Step 705: judge whether read number of times exceedes predetermined threshold value, if so, process ends, otherwise perform step 706.

Step 706: the data memory node at described disk place returns reading failure message to metadata management node.Return step 702.

The disk management method that the application provides, disk is independent of data memory node, and the management identifier based on disk is safeguarded disk, simplifies the maintenance work of cluster array, and rationalization is carried out to all hard disks, and provide corresponding error handle and Restoration Mechanism.

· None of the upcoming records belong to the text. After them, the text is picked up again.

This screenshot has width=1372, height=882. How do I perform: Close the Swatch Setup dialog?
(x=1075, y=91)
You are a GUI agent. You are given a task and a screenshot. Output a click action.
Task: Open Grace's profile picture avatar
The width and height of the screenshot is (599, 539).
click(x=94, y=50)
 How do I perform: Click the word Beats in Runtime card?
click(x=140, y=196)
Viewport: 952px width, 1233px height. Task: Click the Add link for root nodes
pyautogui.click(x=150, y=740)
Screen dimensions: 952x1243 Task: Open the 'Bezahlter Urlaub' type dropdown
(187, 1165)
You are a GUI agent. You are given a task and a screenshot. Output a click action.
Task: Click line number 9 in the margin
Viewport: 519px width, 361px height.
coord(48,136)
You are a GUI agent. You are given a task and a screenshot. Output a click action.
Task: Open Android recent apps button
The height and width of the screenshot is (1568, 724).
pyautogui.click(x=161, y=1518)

Be to be understood that, although this instructions describes according to each embodiment, but not each embodiment only comprises an independently technical scheme, this narrating mode of instructions is only for clarity sake, those skilled in the art should by instructions integrally, technical scheme in each embodiment also through appropriately combined, can form other embodiments that it will be appreciated by those skilled in the art that.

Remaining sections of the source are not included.